#### GIVEN ENTRIES

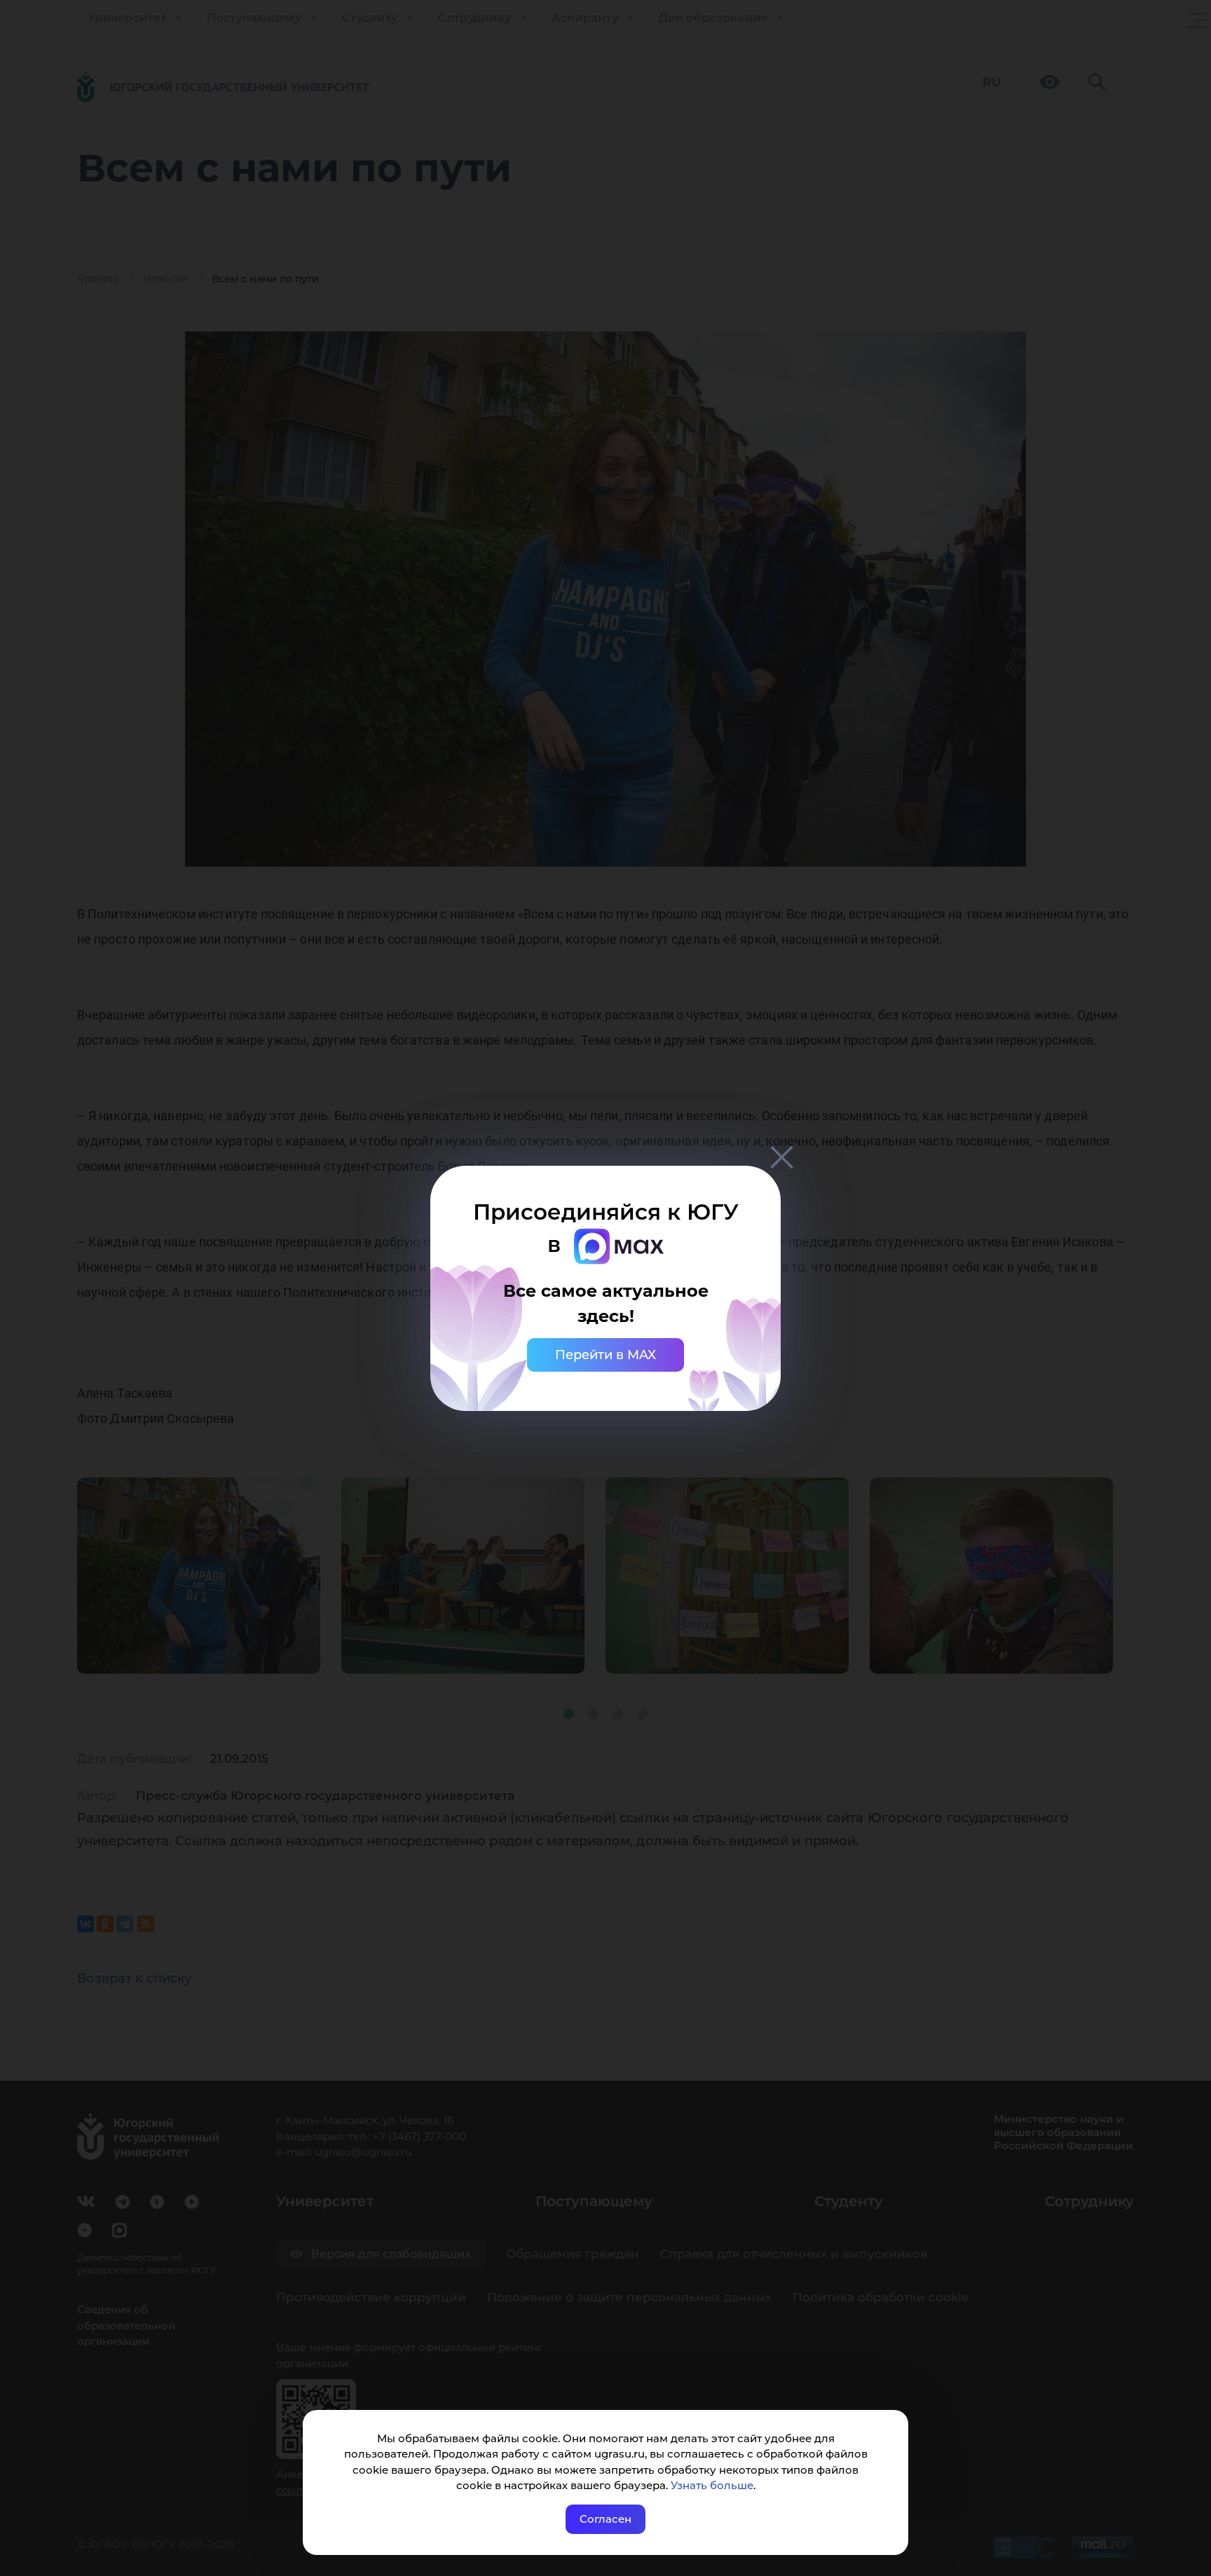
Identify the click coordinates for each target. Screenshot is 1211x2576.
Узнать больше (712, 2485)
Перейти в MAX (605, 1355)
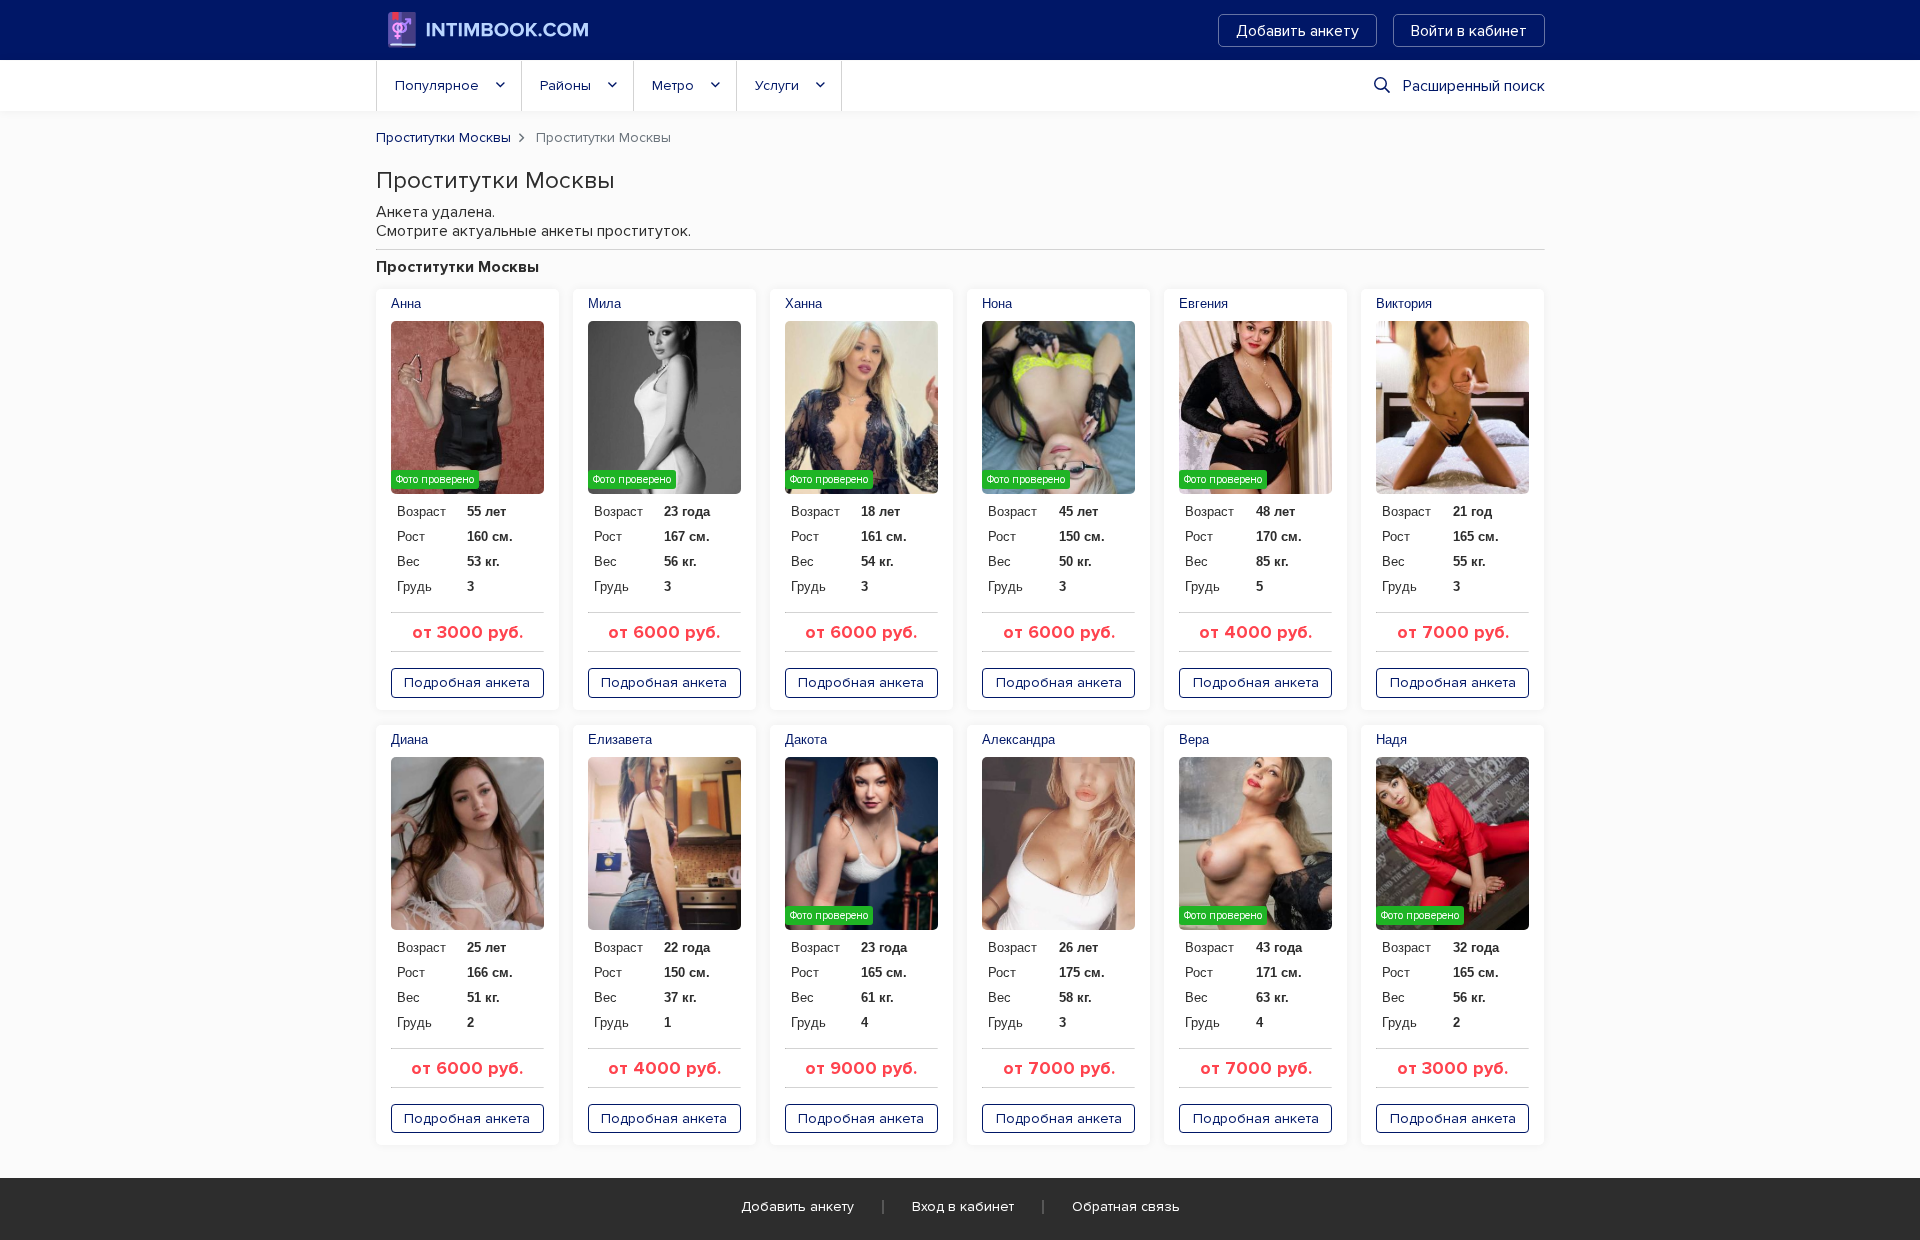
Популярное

########
#### GIVEN ENTRIES

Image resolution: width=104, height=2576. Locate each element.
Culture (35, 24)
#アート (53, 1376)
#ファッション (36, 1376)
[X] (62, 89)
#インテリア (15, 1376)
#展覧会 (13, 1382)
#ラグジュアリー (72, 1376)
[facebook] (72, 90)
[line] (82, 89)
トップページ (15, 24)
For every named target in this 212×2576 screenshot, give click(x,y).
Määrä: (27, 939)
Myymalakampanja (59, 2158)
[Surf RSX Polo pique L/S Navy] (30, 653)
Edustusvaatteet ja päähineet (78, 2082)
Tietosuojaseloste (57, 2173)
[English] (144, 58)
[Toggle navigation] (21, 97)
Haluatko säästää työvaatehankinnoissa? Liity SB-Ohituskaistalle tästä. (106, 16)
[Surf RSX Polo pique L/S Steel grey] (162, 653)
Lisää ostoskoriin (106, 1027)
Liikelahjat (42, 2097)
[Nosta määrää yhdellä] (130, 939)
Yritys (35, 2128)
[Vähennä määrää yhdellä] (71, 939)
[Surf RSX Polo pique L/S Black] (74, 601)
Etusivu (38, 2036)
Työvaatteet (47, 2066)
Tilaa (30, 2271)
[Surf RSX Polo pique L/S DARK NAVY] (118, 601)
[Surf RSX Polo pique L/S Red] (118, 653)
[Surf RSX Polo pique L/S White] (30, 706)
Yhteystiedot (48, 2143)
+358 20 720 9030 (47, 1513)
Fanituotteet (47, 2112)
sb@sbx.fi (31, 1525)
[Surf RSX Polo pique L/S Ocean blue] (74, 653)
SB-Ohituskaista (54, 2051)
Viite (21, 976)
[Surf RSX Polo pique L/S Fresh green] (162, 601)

########

> [ABOUT THIS TASK]: Using the entries above, return exactly the lines from the line with "Myymalakampanja (59, 2158)" to the line with "9030 (47, 1513)", counting both of those lines.

> [ANSWER TO THIS TASK]:
Myymalakampanja (59, 2158)
[Surf RSX Polo pique L/S Navy] (30, 653)
Edustusvaatteet ja päähineet (78, 2082)
Tietosuojaseloste (57, 2173)
[English] (144, 58)
[Toggle navigation] (21, 97)
Haluatko säästää työvaatehankinnoissa? Liity SB-Ohituskaistalle tästä. (106, 16)
[Surf RSX Polo pique L/S Steel grey] (162, 653)
Lisää ostoskoriin (106, 1027)
Liikelahjat (42, 2097)
[Nosta määrää yhdellä] (130, 939)
Yritys (35, 2128)
[Vähennä määrää yhdellä] (71, 939)
[Surf RSX Polo pique L/S Black] (74, 601)
Etusivu (38, 2036)
Työvaatteet (47, 2066)
Tilaa (30, 2271)
[Surf RSX Polo pique L/S DARK NAVY] (118, 601)
[Surf RSX Polo pique L/S Red] (118, 653)
[Surf RSX Polo pique L/S White] (30, 706)
Yhteystiedot (48, 2143)
+358 20 720 9030 (47, 1513)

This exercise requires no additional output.